Khusus di padang lamun, terlihat sejumlah ikan bawis berkumpul di antara helai-helai tanaman lamun, memakan sesuatu yang menempel di sana. Pada waktu tertentu, ikan bawis banyak dijumpai dan ditangkap oleh nelayan di sekitar padang lamun menggunakan belat, alat tangkap tradisional berbahan kayu dan jaring.
”Kalau sedang musimnya, bawis banyak dicari untuk gami,” kata Ketua RT 30 Kampung Malahing, Nasir.
Ikan bawis ini panjangnya berkisar 18 sentimeter dengan berat sekitar 100 gram. Saat disajikan dengan gami, tekstur bawis amat lembut dengan sedikit duri. Beberapa orang yang ditemui merekomendasikan gami bawis untuk disantap saat berkunjung ke Bontang.
Hidangan secobek gami tak sekadar santapan. Berbagai paduan lauk, perkembangan gami, dan cerita lain yang menyertainya bisa bermakna luas. Itu bisa menjadi pijakan untuk melihat Kota Bontang yang kini menjadi tempat hidup dan tempat yang dihidupi oleh orang dari berbagai latar belakang suku, agama, budaya, dan ras. (Abdul Galib)
Ketua Lembaga Adat Bontang Kuala Yusran Thaiyib menuturkan, gami sejatinya bukanlah makanan istimewa atau diutamakan di Bontang. Namun, rasanya yang nikmat di lidah orang-orang luar Bontang membuat gami kini semakin populer. Bahkan, gami saat ini dapat ditemukan di rumah makan di sejumlah daerah di Pulau Jawa.
Baca juga: Nasir Lakada, Satu-Dua Pondok Jadilah Kampung Malahing
Kendati lauk yang disajikan dengan gami sudah berkembang, menurut Yusran, ikan bawislah yang paling cocok dihidangkan dengan gami. ”Itulah kekhasan Bontang. Sebab, di sejumlah daerah lain sulit menemukan ikan bawis. Di Jawa dan Sulawesi juga tidak ada. Tapi di sekitar Semporna (Malaysia) ada ikan bawis. Di sana perairannya seperti Bontang,” kata Yusran.
Selain gami bawis, kata Yusran, makanan favorit dari Bontang Kuala ialah sagal dengan bahan baku ikan pari pilihan, seperti pari bakau dan daun. Potongan-potongan ikan pari disajikan dengan kuah berbumbu. Namun, sagal kalah populer dibandingkan gami yang mudah ditemukan di berbagai rumah makan.
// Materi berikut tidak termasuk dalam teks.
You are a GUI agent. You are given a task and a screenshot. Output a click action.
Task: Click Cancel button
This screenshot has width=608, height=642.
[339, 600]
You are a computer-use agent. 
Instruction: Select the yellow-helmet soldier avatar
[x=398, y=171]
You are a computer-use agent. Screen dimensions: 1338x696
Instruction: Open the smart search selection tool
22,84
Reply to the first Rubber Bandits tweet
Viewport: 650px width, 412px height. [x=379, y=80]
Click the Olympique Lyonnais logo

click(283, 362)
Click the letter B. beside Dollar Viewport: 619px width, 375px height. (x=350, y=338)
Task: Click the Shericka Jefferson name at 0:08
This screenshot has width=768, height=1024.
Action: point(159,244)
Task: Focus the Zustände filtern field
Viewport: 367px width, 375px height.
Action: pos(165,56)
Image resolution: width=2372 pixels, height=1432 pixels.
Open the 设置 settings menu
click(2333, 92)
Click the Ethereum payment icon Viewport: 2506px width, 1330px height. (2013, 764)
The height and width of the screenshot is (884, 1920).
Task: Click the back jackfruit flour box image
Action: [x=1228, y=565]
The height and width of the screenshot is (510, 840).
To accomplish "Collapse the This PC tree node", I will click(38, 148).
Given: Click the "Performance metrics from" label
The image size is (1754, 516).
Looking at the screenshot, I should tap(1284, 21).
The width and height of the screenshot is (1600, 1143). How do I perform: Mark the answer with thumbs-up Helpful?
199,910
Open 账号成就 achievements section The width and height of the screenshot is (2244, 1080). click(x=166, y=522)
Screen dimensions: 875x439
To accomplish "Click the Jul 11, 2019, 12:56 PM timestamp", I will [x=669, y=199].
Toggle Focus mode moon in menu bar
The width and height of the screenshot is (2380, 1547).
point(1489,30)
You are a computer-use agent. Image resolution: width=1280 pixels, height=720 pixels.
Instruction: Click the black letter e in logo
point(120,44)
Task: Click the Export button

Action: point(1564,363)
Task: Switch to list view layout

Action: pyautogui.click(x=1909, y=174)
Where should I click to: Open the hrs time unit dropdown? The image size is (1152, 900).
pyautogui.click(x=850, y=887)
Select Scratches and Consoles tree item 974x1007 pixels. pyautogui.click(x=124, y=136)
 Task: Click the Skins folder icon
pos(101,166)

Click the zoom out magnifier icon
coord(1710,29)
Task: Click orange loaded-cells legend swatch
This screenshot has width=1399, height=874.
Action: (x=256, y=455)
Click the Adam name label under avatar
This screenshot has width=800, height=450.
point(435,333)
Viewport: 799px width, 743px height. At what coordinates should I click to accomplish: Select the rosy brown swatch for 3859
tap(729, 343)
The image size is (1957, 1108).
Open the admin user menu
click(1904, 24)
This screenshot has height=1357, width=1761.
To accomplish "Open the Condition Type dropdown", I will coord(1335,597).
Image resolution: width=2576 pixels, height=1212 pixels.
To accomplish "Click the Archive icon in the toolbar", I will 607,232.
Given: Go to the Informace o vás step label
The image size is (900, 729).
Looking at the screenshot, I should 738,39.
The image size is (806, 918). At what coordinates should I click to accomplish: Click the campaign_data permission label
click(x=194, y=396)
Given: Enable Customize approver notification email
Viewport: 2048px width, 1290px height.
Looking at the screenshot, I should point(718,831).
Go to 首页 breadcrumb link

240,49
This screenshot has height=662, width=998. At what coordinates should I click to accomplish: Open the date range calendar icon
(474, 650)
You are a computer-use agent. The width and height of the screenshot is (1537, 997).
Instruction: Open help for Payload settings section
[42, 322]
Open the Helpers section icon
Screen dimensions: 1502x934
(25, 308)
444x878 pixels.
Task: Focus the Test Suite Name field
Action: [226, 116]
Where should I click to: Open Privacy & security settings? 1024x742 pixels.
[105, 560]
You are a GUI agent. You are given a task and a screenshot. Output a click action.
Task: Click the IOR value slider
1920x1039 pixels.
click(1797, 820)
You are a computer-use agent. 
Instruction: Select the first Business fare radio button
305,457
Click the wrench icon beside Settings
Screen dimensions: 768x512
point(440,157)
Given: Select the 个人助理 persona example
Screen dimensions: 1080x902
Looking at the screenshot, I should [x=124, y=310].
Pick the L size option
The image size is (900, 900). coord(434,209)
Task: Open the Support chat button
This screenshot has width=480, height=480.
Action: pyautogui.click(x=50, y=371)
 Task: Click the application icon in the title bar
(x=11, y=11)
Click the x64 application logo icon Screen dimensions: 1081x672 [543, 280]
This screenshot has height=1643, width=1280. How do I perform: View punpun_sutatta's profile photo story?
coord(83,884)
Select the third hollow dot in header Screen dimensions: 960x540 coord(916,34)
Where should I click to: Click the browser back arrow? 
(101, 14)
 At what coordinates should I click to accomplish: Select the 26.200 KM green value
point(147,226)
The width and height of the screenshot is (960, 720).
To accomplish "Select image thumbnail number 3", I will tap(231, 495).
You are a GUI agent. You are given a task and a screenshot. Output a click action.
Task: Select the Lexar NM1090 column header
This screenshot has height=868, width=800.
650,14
Kepala Dinas Pemuda, Olahraga, dan Pariwisata Kota Bontang Ahmad Aznem mengatakan, pemerintah sedang menyiapkan penataan Bontang Kuala dengan menggunakan Anggaran Pendapatan dan Belanja Daerah (APBD) Kota Bontang. Kuliner seperti gami bawis pun menjadi salah satu daya tarik Bontang yang hendak diangkat.
Saat ini, Pemkot Bontang juga sedang mengajukan sambal gami bontang sebagai Pengetahuan Tradisional dalam Kekayaan Intelektual Komunal (KIK) ke Kementerian Hukum dan Hak Asasi Manusia. Saat ini masih berproses. Selain itu, ikan bawis juga diajukan sebagai Potensi Indikasi Geografis dalam KIK.
Baca juga: Masjid Tua Bontang dan Ingatan mengenai Pertemuan Banyak Budaya
Di luar upaya itu, menikmati gami sambil berbincang dengan orang-orang yang hidup di sekitarnya menjadi lebih kompleks. Setelah mengobrol dengan Galib dan istrinya—juga menyantap berbagai hidangan gami—ternyata gami bisa dinikmati dengan berbagai macam lauk. Tentu saja rasanya amat memanjakan lidah dan memuaskan.
Bagi Anda yang tidak cocok dengan makanan laut, Anda tak perlu khawatir. Anda bisa menjumpai dengan mudah aneka menu gami yang dipadukan dengan ayam, ikan air tawar, atau telur ayam di rumah makan sekitar Bontang.
Hidangan secobek gami itu, bagi Galib, tak sekadar santapan. Berbagai paduan lauk, perkembangan gami, dan cerita lain yang menyertainya bisa bermakna luas. Itu, katanya, bisa menjadi pijakan untuk melihat Kota Bontang yang kini menjadi tempat hidup dan tempat yang dihidupi oleh orang dari berbagai latar belakang suku, agama, budaya, dan ras.
”(Gami) Simbol perdamaian itu,” kata Galib.